No filme, você diz que 1968 foi o “orgasmo da história” e 1989, “a brochada”…
Entremeando com a eleição (no Brasil), houve a queda do Muro de Berlim. Não foi a expansão da solidariedade internacional, foi a apropriação do mundo por um punhado de empresas. Foi a segunda faceta da brochada. Naquele momento, prevaleceu o egoísmo, o fim da história, o mundo do consumo. Fiquei completamente desarvorado. Trabalhei esse filme das formas diferentes possíveis, inclusive como ficção. Cada vez que eu ia terminar, surgia um fato novo. Era para terminar com a queda do muro, em 1989. Mas aí aconteceram coisas como a queda do sistema financeiro nos Estados Unidos. É um bom ponto final.

Ficou muita coisa de fora?
Tenho mais de 400 horas (de filmagem). Muita gente boa ficou de fora, muito material bom. Quando você faz um filme, tem de ter coragem de cortar.

Teve alguém com quem você gostaria de falar e não conseguiu?
A Angela Davis (ativista norte-americana), musa da minha geração, e o Jean-Luc Gordard (cineasta francês). Nos dois casos eu bati na trave.

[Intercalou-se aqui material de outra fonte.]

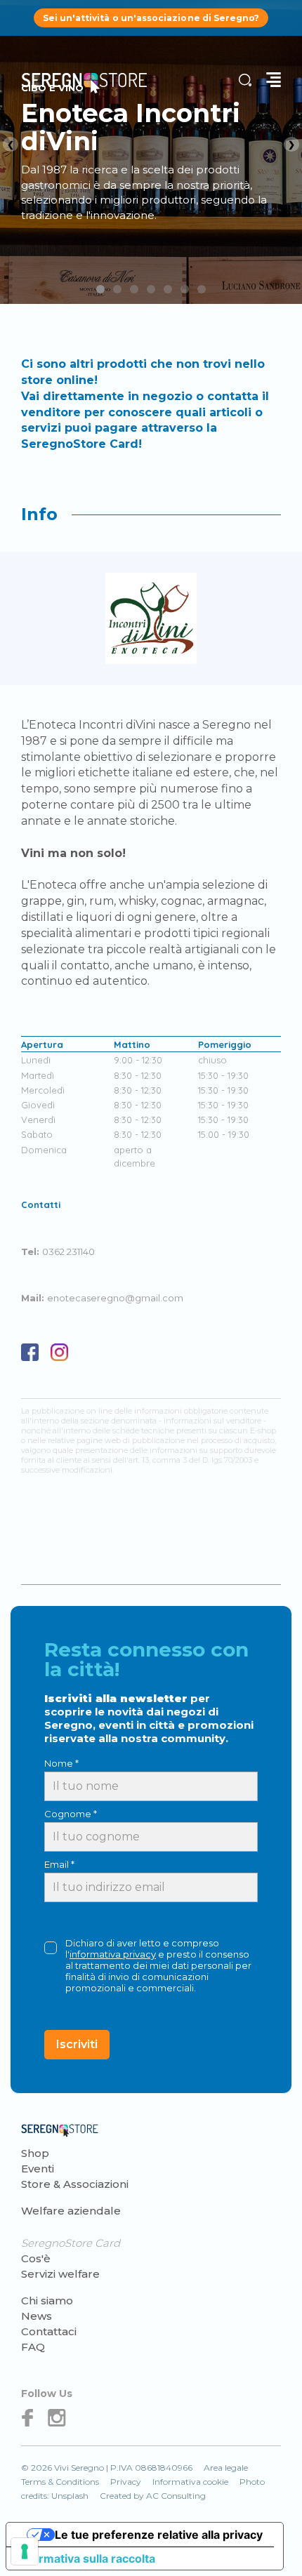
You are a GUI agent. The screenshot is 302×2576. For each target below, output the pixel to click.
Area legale (226, 2467)
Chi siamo (47, 2300)
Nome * (61, 1763)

Dos temas do filme, algum prevalece?
Acho que faz parte das agruras da vida. Não há uma prevalência, há uma alternância. No mesmo momento em que há o golpe no Chile, o Araguaia, há a Revolução dos Cravos em Portugal, os movimentos de descolonização na África, a morte do Franco, a vitória do Vietnã… A utopia e a barbárie não são sincrônicas. Acontecem alternadamente. É meio como o mar. Há momentos em que você pode pôr os pés, entrar na água, e há momentos de ressaca em que você tem de se proteger, porque é bravo.

Você pensou em ouvir o “outro lado”?
Nos meus filmes, sempre busquei o equilíbrio. Fiz isso no JK, no Jango… De lá para cá, não tenho tido oportunidade de dar voz à barbárie (risos). Acho que eles já têm bastante espaço.